If there are people within your company who fall into this noncompliance category, your first step is to understand the reason behind their noncompliance. Upon doing so, one of the following plans of action may be of value:
- Listen to why they disagree with you. If they think you are going in the wrong direction, maybe you are and have not seen it. Be flexible if they are right.
- If you do not believe your project will be a problem for them, have a discussion with them to address their concerns. You may be able to find middle ground with an acceptable compromise.
- If you cannot reach an agreement, at least try to “agree to disagree” on direction and principle. Then attempt to find a way you can both move forward without hurting each other’s interests.
Required Levels of Support by Specific Individuals
Whereas the level of commitment measures the willingness of people to support your project, the level of need measures the importance of their support in moving your project forward. In effect, the commitment level is what they think of you, and the level of need is what you think about them.
Must actively support: Without full commitment, your project will fail
The support of these people is essential for you to be successful. Your project will fail without their approval, resources, budget, or other key components. For example, if you are trying to implement a customer resource management (CRM) system with a sales organization, the VP of sales must support the project. Even if the system is implemented, it will not be adopted by the salespeople if the VP does not require them to make the change.

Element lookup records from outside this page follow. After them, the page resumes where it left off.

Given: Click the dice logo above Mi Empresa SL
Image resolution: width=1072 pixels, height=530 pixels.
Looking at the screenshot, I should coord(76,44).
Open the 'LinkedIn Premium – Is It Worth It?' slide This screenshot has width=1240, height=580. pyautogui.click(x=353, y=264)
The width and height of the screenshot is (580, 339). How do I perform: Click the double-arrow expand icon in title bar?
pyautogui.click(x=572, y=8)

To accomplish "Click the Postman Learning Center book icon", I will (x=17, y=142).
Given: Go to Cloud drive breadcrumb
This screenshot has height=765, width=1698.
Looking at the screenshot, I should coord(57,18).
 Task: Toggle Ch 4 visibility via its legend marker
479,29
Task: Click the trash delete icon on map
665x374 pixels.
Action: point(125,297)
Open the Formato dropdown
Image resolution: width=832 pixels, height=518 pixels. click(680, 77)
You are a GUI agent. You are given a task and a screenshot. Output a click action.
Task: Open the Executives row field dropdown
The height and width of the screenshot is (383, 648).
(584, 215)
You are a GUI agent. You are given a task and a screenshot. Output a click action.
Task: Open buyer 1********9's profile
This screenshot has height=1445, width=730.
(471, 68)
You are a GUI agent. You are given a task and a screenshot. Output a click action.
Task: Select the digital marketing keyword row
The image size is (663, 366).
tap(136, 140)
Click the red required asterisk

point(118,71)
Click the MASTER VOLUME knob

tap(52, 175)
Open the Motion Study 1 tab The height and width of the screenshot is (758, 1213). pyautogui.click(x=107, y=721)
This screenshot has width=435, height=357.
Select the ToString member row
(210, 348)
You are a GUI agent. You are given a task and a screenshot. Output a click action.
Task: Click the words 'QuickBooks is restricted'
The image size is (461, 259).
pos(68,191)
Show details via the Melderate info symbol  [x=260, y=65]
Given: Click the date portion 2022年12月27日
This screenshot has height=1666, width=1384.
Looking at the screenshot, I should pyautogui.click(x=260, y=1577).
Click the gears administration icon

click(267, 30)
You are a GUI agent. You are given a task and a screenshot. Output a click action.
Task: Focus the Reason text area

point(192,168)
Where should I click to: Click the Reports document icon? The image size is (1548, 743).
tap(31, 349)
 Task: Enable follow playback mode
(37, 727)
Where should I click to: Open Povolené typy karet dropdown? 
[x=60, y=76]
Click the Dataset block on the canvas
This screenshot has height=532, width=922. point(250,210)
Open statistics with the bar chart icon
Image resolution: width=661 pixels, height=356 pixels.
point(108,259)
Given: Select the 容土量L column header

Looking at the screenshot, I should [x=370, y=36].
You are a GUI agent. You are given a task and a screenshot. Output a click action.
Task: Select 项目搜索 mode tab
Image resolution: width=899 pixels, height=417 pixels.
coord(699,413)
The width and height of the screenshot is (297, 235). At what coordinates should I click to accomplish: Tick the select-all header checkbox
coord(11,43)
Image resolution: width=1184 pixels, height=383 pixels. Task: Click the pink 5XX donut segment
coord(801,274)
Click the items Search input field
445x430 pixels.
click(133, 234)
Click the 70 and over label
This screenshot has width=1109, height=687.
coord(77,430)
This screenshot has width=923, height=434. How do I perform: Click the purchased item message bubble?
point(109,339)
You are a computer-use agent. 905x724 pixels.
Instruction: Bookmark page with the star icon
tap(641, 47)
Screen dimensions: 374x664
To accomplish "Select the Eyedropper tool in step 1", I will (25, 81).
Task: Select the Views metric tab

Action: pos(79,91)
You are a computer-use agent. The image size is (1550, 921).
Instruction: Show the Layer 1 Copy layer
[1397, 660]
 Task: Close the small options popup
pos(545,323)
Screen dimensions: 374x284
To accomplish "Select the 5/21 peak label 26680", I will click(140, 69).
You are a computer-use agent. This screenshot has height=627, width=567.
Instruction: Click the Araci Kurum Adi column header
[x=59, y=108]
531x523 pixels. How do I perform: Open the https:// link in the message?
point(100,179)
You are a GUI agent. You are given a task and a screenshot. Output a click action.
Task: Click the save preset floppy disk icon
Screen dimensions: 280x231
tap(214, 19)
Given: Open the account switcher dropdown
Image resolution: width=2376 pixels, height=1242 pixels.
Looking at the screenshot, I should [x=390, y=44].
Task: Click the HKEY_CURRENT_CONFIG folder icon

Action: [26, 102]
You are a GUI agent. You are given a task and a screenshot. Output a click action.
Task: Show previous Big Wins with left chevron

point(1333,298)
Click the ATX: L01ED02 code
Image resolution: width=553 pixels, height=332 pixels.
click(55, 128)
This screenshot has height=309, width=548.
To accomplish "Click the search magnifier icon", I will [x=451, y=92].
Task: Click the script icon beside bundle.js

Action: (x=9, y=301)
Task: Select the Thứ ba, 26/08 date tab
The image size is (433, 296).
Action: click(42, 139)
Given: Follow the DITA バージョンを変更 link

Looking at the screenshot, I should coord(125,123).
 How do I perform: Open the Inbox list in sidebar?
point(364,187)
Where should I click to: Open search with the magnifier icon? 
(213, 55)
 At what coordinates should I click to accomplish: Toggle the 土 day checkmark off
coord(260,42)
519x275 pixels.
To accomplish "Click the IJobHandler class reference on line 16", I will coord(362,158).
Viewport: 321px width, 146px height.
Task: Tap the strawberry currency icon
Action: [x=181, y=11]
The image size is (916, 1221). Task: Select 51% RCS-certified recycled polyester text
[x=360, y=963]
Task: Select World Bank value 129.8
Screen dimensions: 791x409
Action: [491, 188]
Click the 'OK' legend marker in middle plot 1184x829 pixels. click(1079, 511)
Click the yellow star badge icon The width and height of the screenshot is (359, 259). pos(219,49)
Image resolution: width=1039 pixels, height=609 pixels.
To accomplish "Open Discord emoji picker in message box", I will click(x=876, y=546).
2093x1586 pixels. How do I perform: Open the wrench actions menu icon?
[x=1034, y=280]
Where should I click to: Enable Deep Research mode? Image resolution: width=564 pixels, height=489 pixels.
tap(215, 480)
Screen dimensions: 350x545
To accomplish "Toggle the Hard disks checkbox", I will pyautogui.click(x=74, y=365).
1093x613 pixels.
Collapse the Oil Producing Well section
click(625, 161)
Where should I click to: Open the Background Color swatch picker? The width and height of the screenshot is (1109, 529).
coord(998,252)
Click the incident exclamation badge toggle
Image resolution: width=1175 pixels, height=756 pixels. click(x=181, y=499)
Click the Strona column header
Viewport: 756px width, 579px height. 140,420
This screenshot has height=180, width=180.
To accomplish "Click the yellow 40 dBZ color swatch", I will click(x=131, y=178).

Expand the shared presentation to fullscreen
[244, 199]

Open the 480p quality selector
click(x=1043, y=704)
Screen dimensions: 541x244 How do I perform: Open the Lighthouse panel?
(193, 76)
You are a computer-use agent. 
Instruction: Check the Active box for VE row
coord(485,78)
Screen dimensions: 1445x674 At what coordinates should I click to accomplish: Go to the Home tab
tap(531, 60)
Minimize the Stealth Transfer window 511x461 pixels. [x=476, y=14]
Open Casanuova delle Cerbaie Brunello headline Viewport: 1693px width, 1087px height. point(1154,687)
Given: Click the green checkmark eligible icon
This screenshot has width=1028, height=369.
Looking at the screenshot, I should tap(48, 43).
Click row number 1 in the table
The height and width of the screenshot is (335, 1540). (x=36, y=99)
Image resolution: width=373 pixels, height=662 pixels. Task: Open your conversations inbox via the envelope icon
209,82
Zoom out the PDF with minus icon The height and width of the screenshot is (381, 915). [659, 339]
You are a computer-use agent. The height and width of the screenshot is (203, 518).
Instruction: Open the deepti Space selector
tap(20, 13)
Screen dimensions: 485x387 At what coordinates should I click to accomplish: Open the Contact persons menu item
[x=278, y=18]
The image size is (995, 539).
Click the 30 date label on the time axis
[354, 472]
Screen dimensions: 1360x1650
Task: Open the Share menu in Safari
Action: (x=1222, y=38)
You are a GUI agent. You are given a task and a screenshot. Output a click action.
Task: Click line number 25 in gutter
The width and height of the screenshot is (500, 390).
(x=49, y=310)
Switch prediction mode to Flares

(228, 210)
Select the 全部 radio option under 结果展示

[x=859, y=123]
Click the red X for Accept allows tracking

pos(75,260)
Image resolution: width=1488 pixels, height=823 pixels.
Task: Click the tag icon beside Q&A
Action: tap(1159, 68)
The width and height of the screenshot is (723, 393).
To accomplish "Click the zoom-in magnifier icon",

Must acquiesce: You need their approval but not their ongoing support
This category of people cannot necessarily help you succeed, but they can make you fail. For example, if you are in a regulated industry, such as financial services or healthcare, you may need the approval of the compliance and/or legal departments to proceed. As a second example, if you want to implement a new employee goal-setting process within your department, it would be nice to have the help of the Human Resources (HR) group to use their expertise in employee performance measurement. Even if they are not willing to help you with implementation, their approval may be required because of HR’s political clout within your organization.
Can influence stakeholders: Has no direct control but can influence needed decision makers
Those who fall into this category do not have any direct control over you or your projects; however, they have the ability to influence those who do. These people are generally in one of the following organizational roles:
- Staff-type job, such as strategic planning, reporting to the decision maker.
- Friend or relative of the decision maker who can influence decisions related to your project.
- Stakeholder with organizational clout who will be affected by your project.
- Person partially or fully funding the project.
Has little influence: Has no direct ability to influence decision makers but can raise issues about your project if unhappy
This person has very little actual influence, but thinks they do. They will have to work hard to get the ear of the decision maker, but it is possible if they feel strongly for or against your project. Minimally, they can be a minor player singing your praises or an annoyance who could cost you time, money, and aggravation.
Has no influence: Has no effect on your project
Lastly, people in this category have no internal political clout and, theoretically, have no effect on your project’s success or failure. Beware, the danger with people in this category is the unknown. For example, what if the high school intern opening envelopes in the accounts receivable department is the daughter of the chief financial officer (CFO), and you don’t know it? This unseen connection to a decision maker can cause you and/or your project harm.